▶ **Data to use**
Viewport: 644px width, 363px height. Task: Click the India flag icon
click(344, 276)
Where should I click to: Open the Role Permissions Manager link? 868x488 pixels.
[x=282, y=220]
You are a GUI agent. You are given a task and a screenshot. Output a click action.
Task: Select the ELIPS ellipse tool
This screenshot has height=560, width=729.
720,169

...

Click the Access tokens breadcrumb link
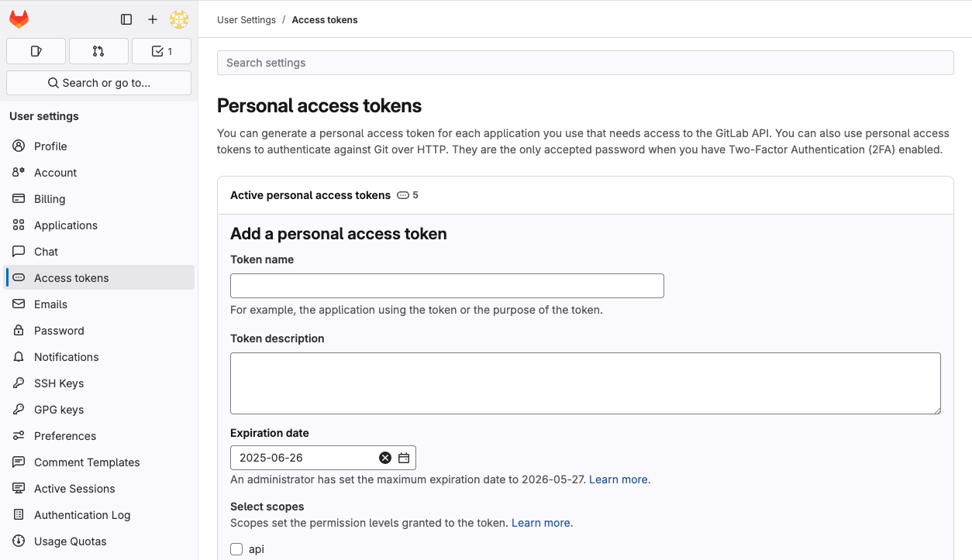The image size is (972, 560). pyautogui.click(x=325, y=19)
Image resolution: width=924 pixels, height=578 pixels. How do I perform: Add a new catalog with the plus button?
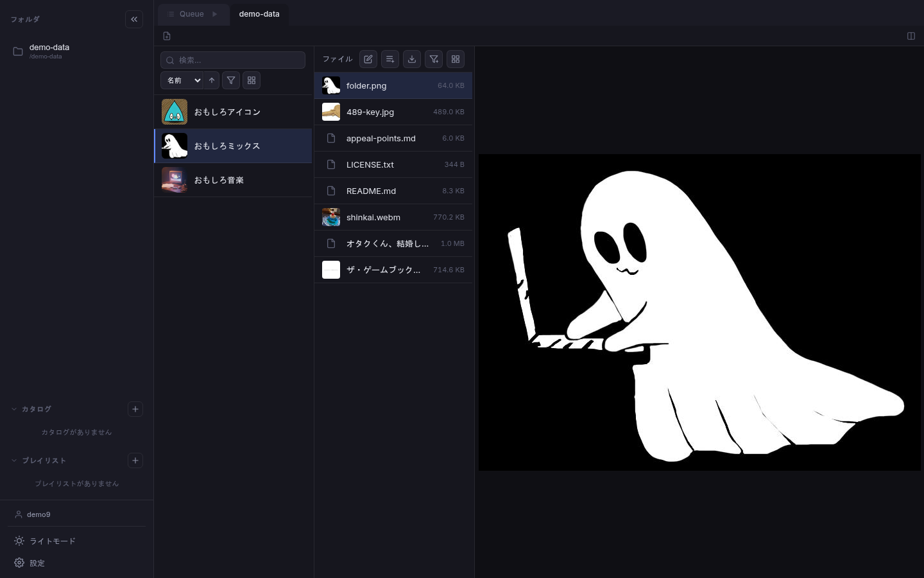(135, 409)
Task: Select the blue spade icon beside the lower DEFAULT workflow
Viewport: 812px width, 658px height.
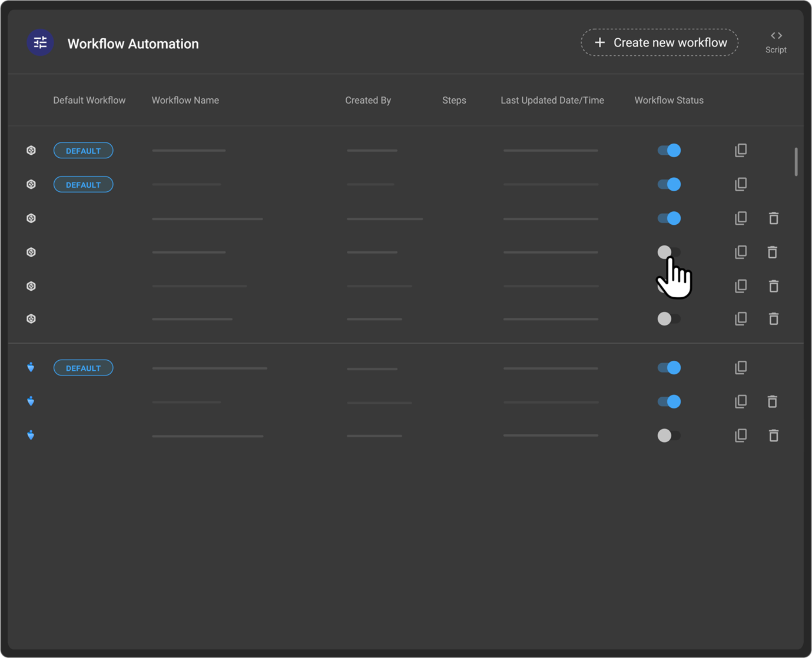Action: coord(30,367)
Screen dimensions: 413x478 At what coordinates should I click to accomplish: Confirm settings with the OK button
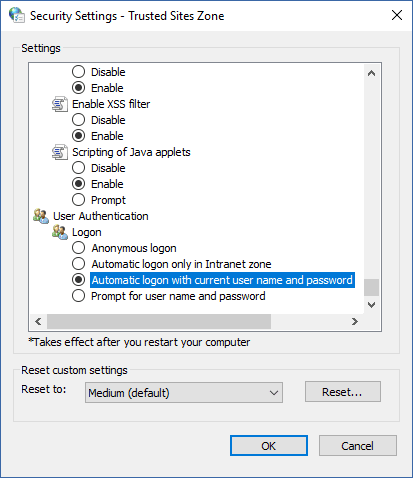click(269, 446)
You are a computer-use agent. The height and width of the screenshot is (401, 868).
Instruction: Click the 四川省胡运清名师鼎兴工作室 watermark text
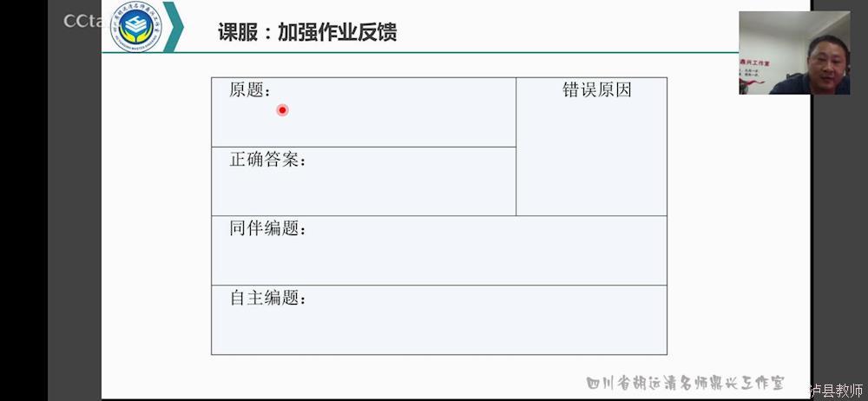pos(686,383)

▶ **Task to complete**
Count the lines in the records above that contain the string "width", where upper and lower case count as different. Reply with only the number.

▶ **Final result**
5